Question 670856
basically you're talking about the intersection of 2 lines whose equations are:
4x + 3y - 13 = 0
2x - y - 4 = 0
the fact that these lines are altitudes to sides of a triangle doesn't change the fact that you are simply looking for the point of their intersection.
if there was additional information they were looking for, it would make a difference, but the way the problem is structured, all that other information is extraneous to the heart of the problem which is to find the intersection of the 2 lines.
the 2 equations are, once again:
4x + 3y - 13 = 0
2x - y - 4 = 0
you need to solve these equations simultaneously to get the solution.
you need to first transform them to standard form which is ax + by = c
4x + 3y - 13 = 0 becomes 4x + 3y = 13 once you convert it.

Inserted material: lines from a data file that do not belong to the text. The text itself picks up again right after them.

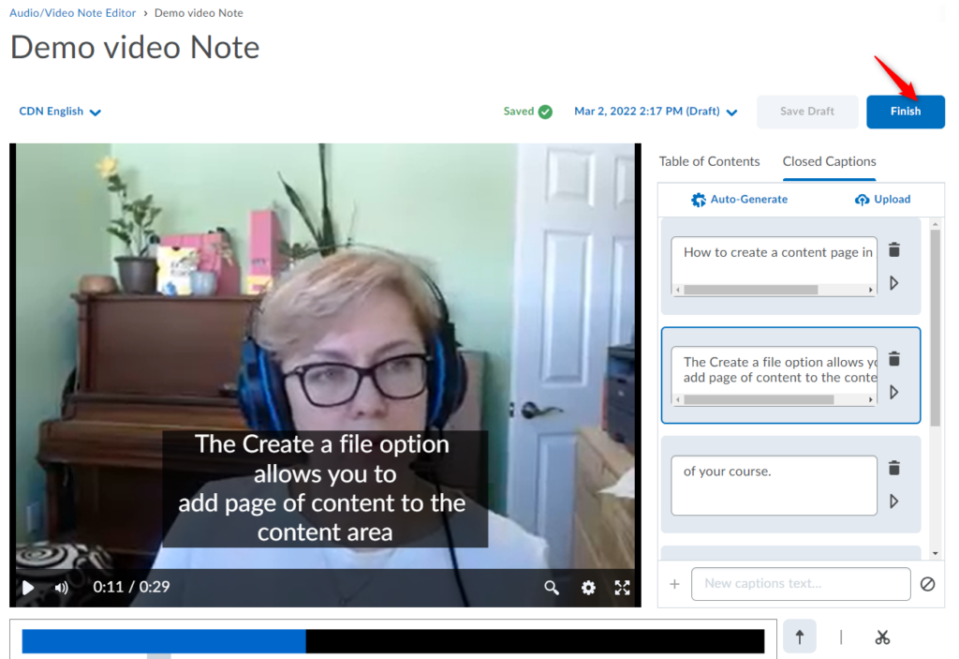Switch to the Table of Contents tab
This screenshot has width=959, height=659.
(709, 161)
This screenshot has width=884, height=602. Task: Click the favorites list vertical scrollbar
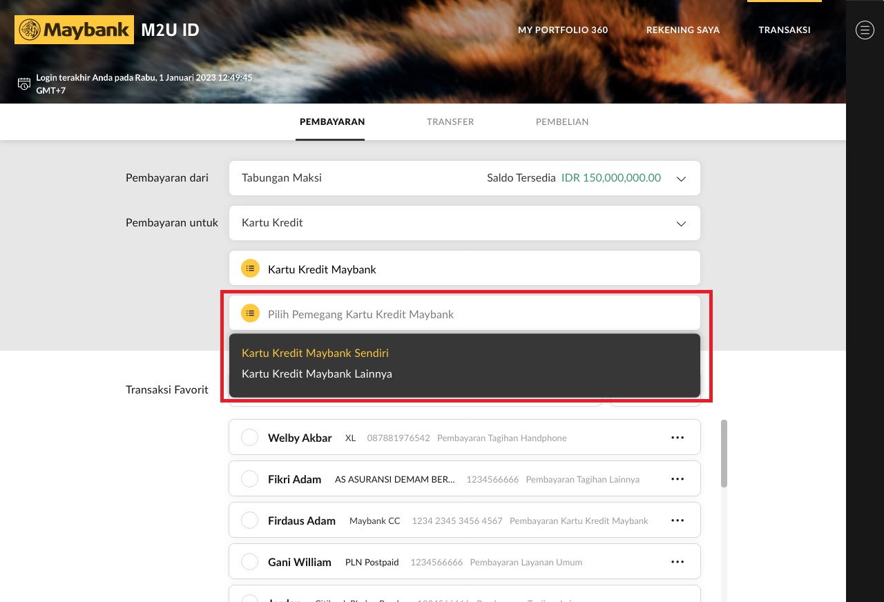pyautogui.click(x=724, y=454)
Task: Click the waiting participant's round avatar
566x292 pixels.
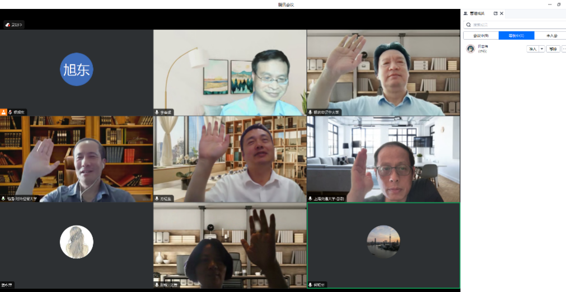Action: coord(470,49)
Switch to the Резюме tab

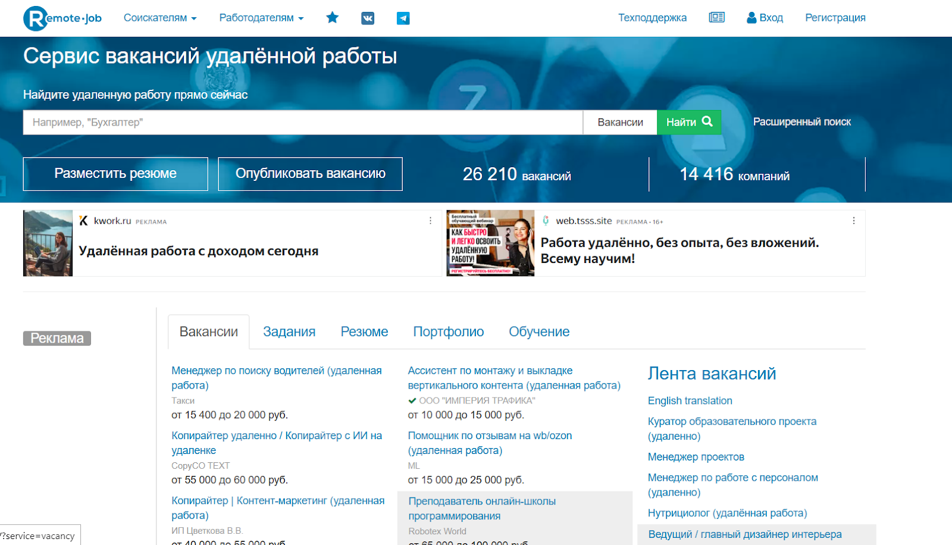coord(364,332)

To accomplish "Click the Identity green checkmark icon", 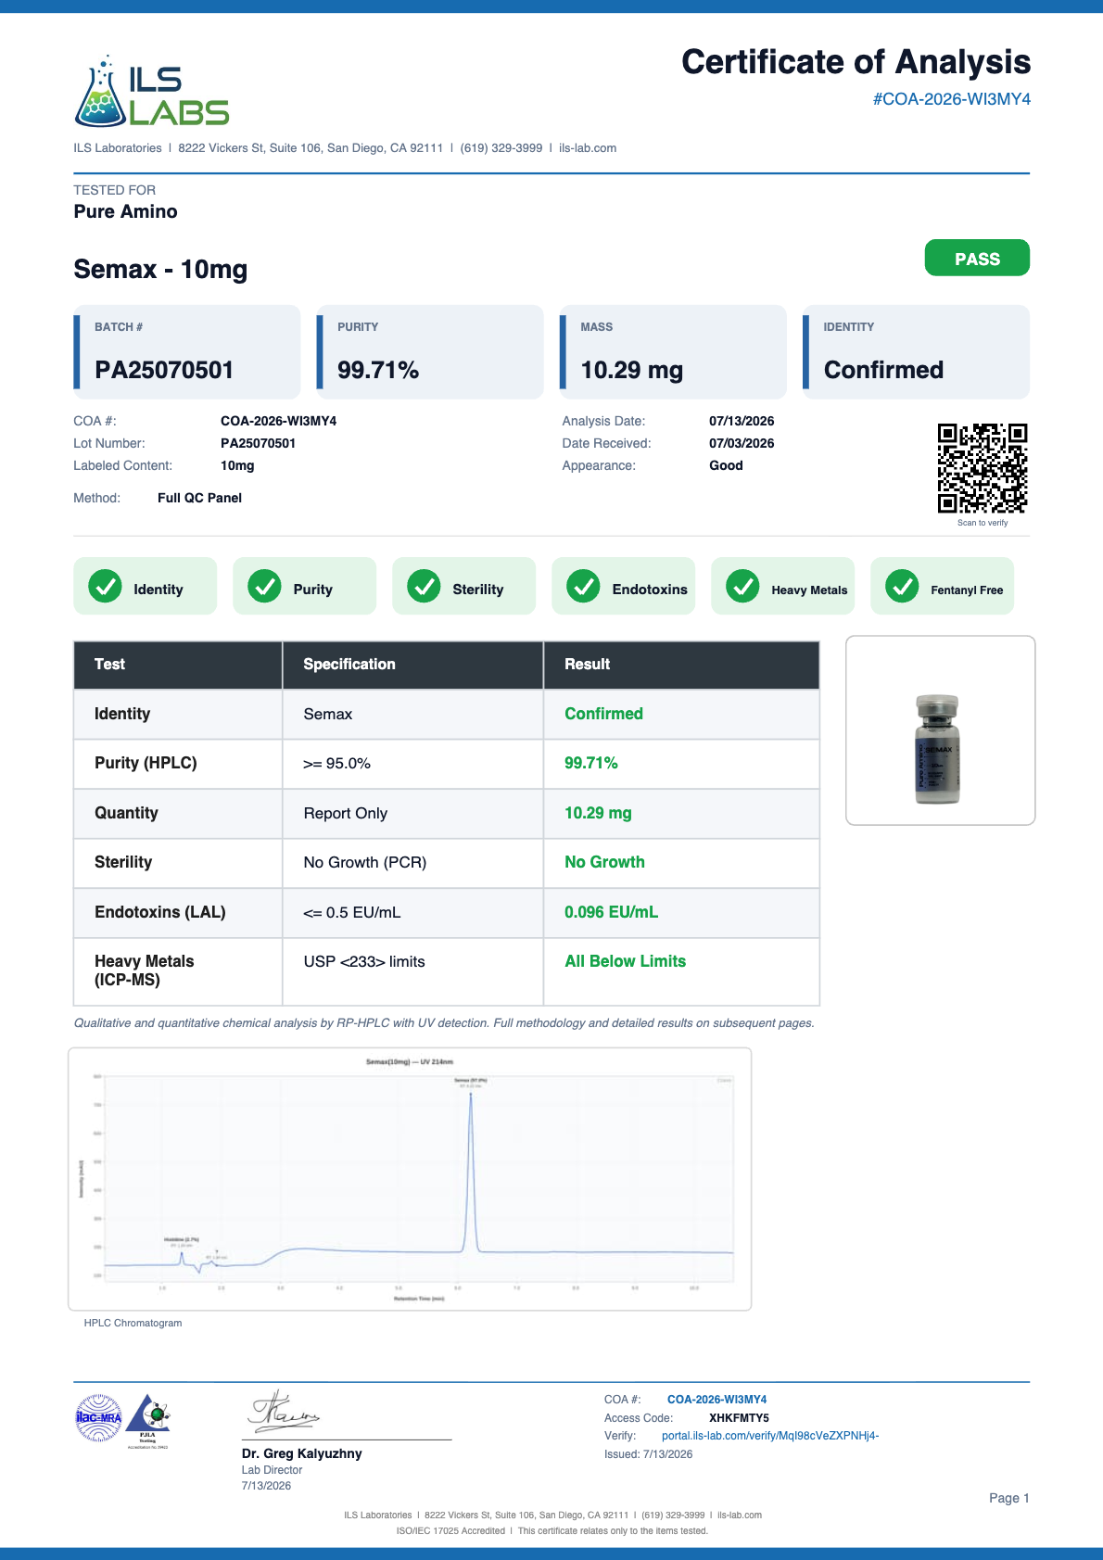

2x - y - 4 = 0 becomes 2x - y = 4 once you convert it.
your 2 equations are now:
4x + 3y = 13
2x - y = 4
we will solve by elimination.
multiply the second equation by 2 to get:
4x - 2y = 8
your 2 equations are now:
4x + 3y = 13
4x - 2y = 8
subtract the second equation from the first equation to get:
5y = 5
divide both sides of this equation by 5 to get:
y = 1
substitute for y in either original equation to find the value of x.
we'll use:
4x + 3y = 13
replace y with 1 to get:
4x + 3 = 13
subtract 3 from both sides of this equation to get:
4x = 10
divide both sides of this equation by 4 to get:
x = 2.5
your solution should be:
x = 2.5
y = 1
this solution should apply to both equation.
the first original equation is:
4x + 3y = 13
replace x with 2.5 and y with 1 to gtet:
4(2.5) + 3(1) = 13 which becomes:
10 + 3 = 13 which is true.
the second original equation is:
2x - y = 4
replace x with 2.5 and y with 1 to get:
2(2.5) - 1) = 4 which becomes:
5 - 1 = 4 which is also true.
the solution applies to both equations and is confirmed as good.
the point where these lines intersect is (x,y) = (2.5,1).
that intersection point is the solution that is common to both equations.